Les principes fondamentaux de sécurité juridique et de légalité des délits et des peines requièrent que toute personne soumise à la loi puisse connaître et comprendre quel est le comportement interdit et sanctionné par une norme pénale et puisse prévoir les cas d’application de la sanction. Les termes de cette nouvelle infraction violent de manière flagrante ces principes. Une déclaration de culpabilité reposerait non pas sur des éléments de preuve objectifs et prévisibles, mais sur un enchaînement d’éléments spéculatifs à très large portée : à partir d’un texte écrit ou d’une déclaration orale diffusés par un moyen quelconque et dont la source pourrait être un tiers, le juge devra d’une part, à défaut d’acte terroriste avéré, considérer qu’il existe un risque de commission d’une infraction terroriste et que ce risque dérive de la communication examinée ; cela, même si cette dernière ne préconise pas une telle commission. Quels critères objectifs pourraient-ils fonder une telle appréciation ? D’autre part, le juge devra considérer que l’auteur de cette diffusion avait l’intention d’inciter à la commission d’une telle infraction. A défaut d’une incitation directe et explicite, cet élément psychologique sera déduit des circonstances extérieures et ne fera pas l’objet de preuve véritable.

Or, la menace de commettre une infraction terroriste est déjà punissable, et la provocation directe à la commission d’un crime ou d’un délit est déjà réprimée tout aussi sévèrement que sa perpétration, même si elle n’a pas produit d’effet. Quelle est, dès lors, la portée réelle de la nouvelle infraction ?

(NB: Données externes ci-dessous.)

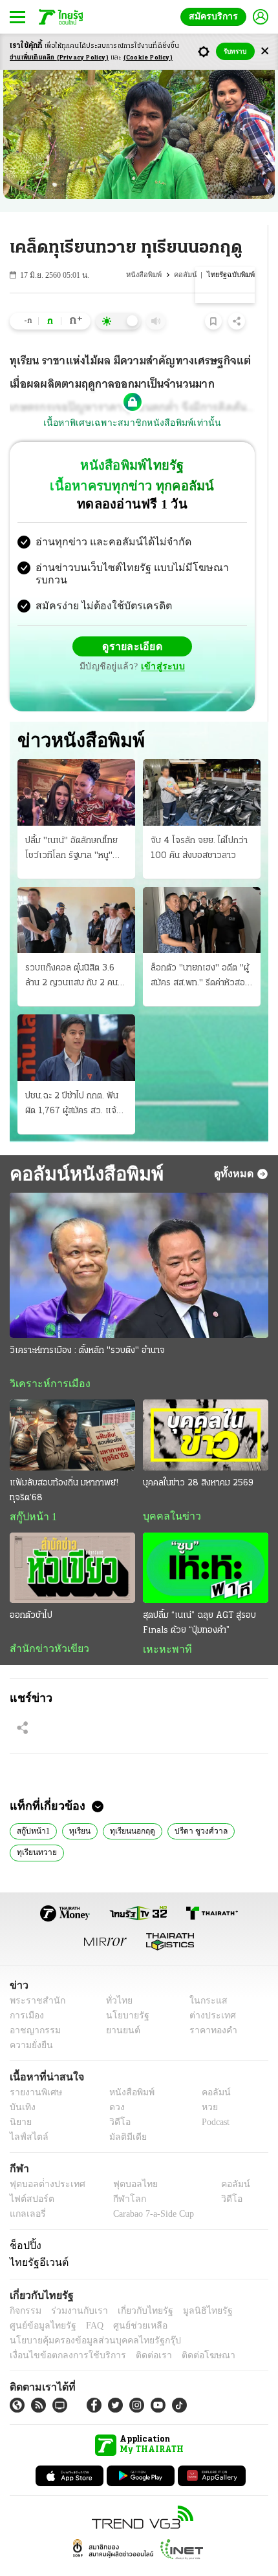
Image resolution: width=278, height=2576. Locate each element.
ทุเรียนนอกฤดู (127, 1806)
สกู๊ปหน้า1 (32, 1806)
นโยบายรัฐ (122, 1992)
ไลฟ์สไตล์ (26, 2114)
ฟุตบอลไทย (124, 2161)
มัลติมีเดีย (123, 2114)
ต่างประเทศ (208, 1992)
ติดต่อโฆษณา (187, 2332)
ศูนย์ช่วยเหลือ (127, 2302)
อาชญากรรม (33, 2007)
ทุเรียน (77, 1806)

Inévitablement, c’est l’interprétation subjective du juge qui déterminera son application. Car qu’est-ce qui constitue une incitation indirecte à la commission d’infractions terroristes ? Tout discours ou message rendu public, qui pourrait sous-entendre le soutien d’un groupe qui pratique des attentats ? La présentation aux infos du soir d’une vidéo où s’exprime un terroriste reconnu ou soupçonné tel ? Un article scientifique où l’on explicite les facteurs socio-politiques ou historiques qui favorisent le recours à des attentats terroristes dans un quelconque pays de la planète ? Accusera-t-on et emprisonnera-t-on des chercheurs comme en Allemagne en 2007 car ils ont employé, dans leurs articles, des termes qu’un groupe considéré comme terroriste utilise aussi ? On pourrait multiplier les exemples anodins, dont la transformation en crime dépendra des subjectivités des multiples acteurs de la justice pénale.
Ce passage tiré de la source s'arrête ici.